Battler is a girl. She knows that she is a girl, whether she has always known or came to discover it later in her life (her six year absence from la familia Ushiromiya-), even when everyone else around her thinks and tells her that she is a boy.
And I just keep chewing and chewing on the two concepts of Battler proudly strutting her stuff (as she should) a la Koibuchi Kuranosuke if he had been raised in the 80’s -
As well as the fact that people around her (Rudolf, Kyrie, the Ushiromiya’s of 1986 if VN events occur) would react, likely in either transphobia or trying to understand but not fully getting it.
Just consider: Battler publicly comes out as a girl.
It starts in small touches to her appearance, so small that it isn’t at odds with how she normally dressed before the egg cracked.
She begins to grow her hair out, just a little longer at a time. At home, she starts wearing clothes that are probably considered a little more feminine - blouses, sometimes, in place of T-shirts. Practices padding the shape of her chest in her room.
Later still, maybe Battler starts to wear skirts in place of her jeans when she’s in private. Then, in the evenings outside…and then more and more, changing between jeans and shorts and skirts as she pleases.
And she moves on to dresses. Spinning in her room, walking around her grandparents’ house.
At some point, she starts going to school wearing the girl’s uniform.
It’s little changes at a time for her, but eventually those little changes will become noticeable, and then it’s a big change (for most of the people around her, at least).
Battler (whom they consider a boy), now claiming to be a girl.
Assuming she comes out after the school year starts, her classmates and teachers would know her before she came out - When Battler ‘was’ a boy, dressed as a boy, and had a ‘boy’s name’.
(if she chose to change her name, because Battler is such a unique name that it isn’t really gendered? Person who fights. Unless you transliterate it to soldier? Then maybe it would be considered gendered, because predominantly men were soldiers throughout history).
They still view her as a boy.
There’s something to chew on in considering how the teacher’s could react. Namely, Battler is breaking the school dress code in wearing a girl’s uniform, they may considering ‘his’ cross-dressing as a form of delinquency, the potential of deadnaming, etc.
Then there’s how her fellow classmates would react, potential harassment or the ideology that Battler’s a creep or something, which doesn’t bode well for Battler because it’s the 1980’s -
Followed by Battler’s life with her grandparents (I sit firmly in the camp that her grandparents love their beautiful fucking granddaughter.
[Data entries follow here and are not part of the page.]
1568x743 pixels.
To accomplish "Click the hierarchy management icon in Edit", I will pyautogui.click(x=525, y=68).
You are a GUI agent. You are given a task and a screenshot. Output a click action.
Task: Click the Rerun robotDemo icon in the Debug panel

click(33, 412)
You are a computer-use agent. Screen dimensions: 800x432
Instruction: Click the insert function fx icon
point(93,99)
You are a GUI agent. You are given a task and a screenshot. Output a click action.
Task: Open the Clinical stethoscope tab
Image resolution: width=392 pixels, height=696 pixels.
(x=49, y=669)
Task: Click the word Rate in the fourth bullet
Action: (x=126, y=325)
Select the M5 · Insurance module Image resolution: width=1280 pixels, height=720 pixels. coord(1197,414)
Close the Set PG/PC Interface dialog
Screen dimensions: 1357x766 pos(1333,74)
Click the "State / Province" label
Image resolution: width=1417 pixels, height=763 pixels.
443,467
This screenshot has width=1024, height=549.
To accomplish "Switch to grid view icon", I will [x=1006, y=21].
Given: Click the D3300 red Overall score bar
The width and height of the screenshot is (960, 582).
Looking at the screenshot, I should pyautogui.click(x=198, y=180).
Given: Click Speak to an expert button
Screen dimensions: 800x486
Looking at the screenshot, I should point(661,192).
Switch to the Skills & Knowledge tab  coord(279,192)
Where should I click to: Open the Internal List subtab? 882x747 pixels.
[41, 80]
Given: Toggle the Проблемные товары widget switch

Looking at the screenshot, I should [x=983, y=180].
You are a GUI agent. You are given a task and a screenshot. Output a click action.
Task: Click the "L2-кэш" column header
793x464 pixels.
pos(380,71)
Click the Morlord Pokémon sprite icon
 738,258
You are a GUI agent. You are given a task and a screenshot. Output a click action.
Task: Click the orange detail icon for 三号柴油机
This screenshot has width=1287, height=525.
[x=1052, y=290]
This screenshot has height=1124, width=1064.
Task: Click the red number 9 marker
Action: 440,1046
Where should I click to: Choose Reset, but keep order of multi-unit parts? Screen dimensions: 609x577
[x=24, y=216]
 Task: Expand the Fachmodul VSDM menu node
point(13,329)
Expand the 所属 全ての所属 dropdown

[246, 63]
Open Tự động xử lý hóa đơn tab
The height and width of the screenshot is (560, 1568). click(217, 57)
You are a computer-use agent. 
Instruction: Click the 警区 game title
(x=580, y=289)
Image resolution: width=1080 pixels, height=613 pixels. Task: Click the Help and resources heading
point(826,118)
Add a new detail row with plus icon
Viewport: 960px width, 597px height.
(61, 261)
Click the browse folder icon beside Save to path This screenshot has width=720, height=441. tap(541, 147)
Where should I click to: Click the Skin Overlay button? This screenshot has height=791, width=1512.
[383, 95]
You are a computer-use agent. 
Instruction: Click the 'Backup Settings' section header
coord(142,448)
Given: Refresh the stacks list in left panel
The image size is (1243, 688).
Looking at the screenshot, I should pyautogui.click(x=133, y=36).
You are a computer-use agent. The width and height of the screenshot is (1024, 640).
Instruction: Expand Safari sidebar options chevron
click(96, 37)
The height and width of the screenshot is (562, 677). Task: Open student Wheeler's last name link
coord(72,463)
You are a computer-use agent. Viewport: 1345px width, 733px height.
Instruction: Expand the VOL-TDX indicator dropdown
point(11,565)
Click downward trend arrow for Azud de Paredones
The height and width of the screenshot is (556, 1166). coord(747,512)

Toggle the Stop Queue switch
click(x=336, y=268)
I will die on this hill), all of which would be affected by japan’s general attitude towards the concept of transgender.
Battler would most certainly deal with either harassment or outright avoidance from other people, if not both - being publicly avoided while getting harassed behind the scenes, such as her desk or locker being messed up, because she is “a boy acting and dressing like a girl” to other people.
You see it in a lot of media, where cross-dressing characters, “trap” characters, are often utilized for ‘comedic’ effect such as being called perverted or degenerates (or, in lighter medias, other characters are just mind blown by the fact that this character is actually a boy, and life moves on).
There’s also just the fact that many more people just wouldn’t talk about it. In day to day life, it simply isn’t talked about. Because it isn’t normal.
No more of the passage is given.